Abstract:We present an algorithm for approximating a function defined over a $d$-dimensional manifold utilizing only noisy function values at locations sampled from the manifold with noise. To produce the approximation we do not require any knowledge regarding the manifold other than its dimension $d$. The approximation scheme is based upon the Manifold Moving Least-Squares (MMLS). The proposed algorithm is resistant to noise in both the domain and function values. Furthermore, the approximant is shown to be smooth and of approximation order of $\mathcal{O}(h^{m+1})$ for non-noisy data, where $h$ is the mesh size with respect to the manifold domain, and $m$ is the degree of a local polynomial approximation utilized in our algorithm.
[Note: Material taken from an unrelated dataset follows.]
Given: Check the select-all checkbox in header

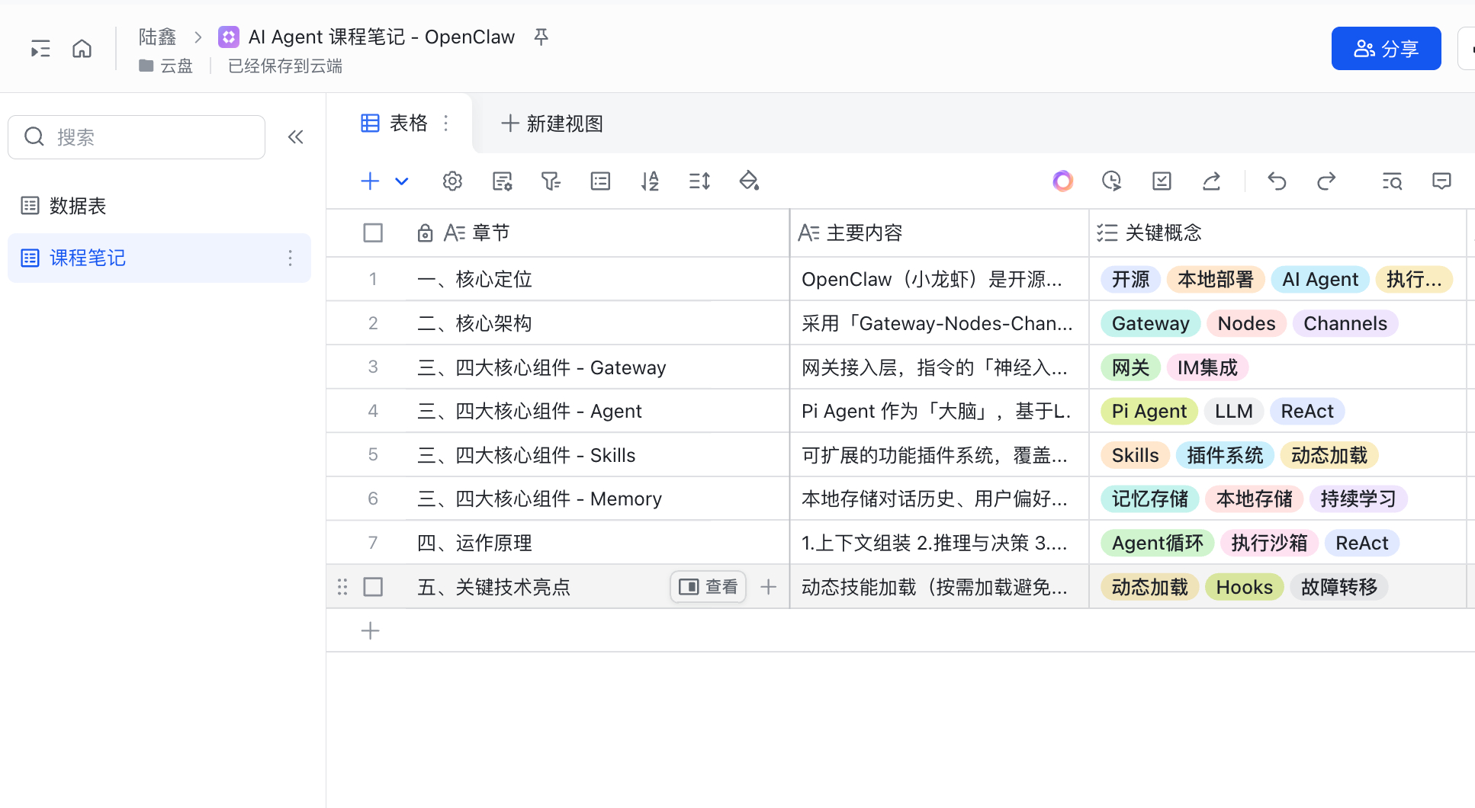Looking at the screenshot, I should point(373,232).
In addition, the proposed algorithm is linear in time with respect to the ambient-space's dimension. Thus, in case of extremely large ambient space dimension, we are able to avoid the curse of dimensionality without having to perform non-linear dimension reduction, which introduces distortions to the manifold data. Using numerical experiments, we compare the presented method to state-of-the-art algorithms for regression over manifolds and show its potential.